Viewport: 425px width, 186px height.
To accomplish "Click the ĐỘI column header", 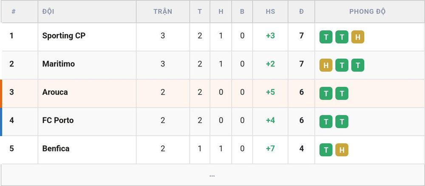I will (x=48, y=11).
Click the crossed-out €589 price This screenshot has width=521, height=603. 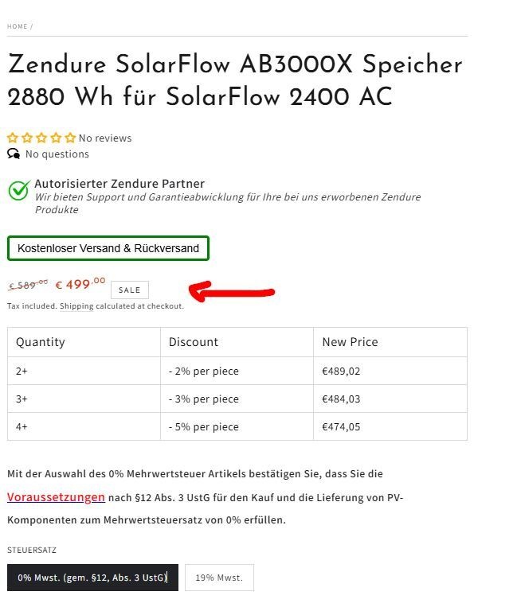click(x=28, y=285)
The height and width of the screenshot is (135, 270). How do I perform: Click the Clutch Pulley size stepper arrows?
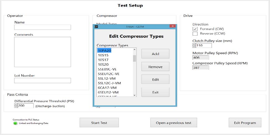coord(194,46)
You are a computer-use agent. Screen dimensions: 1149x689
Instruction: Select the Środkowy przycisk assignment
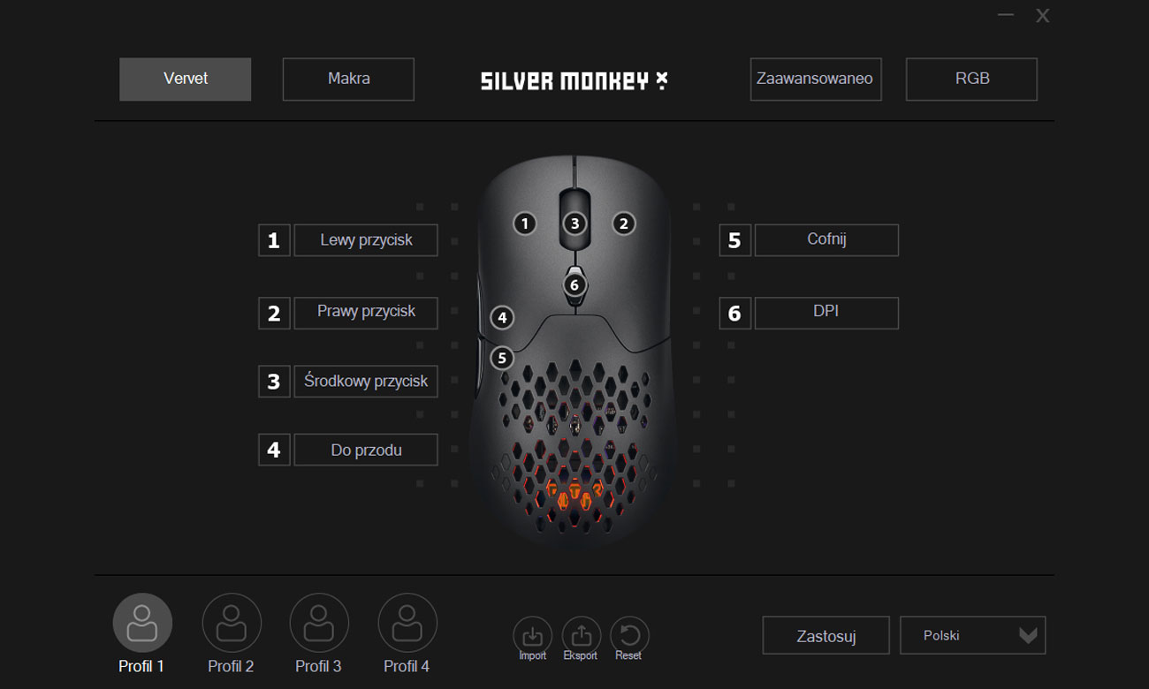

What to produce:
Without the pictures, repeat the line with "The height and" and every line after it to the end of the listing, and nothing else.

Solution for this exercise:
The height and width of the screenshot is (135, 270). How do I perform: Click the Clutch Pulley size stepper arrows?
coord(194,46)
You are a computer-use agent. Screen dimensions: 1149x689
Instruction: Select the Środkowy przycisk assignment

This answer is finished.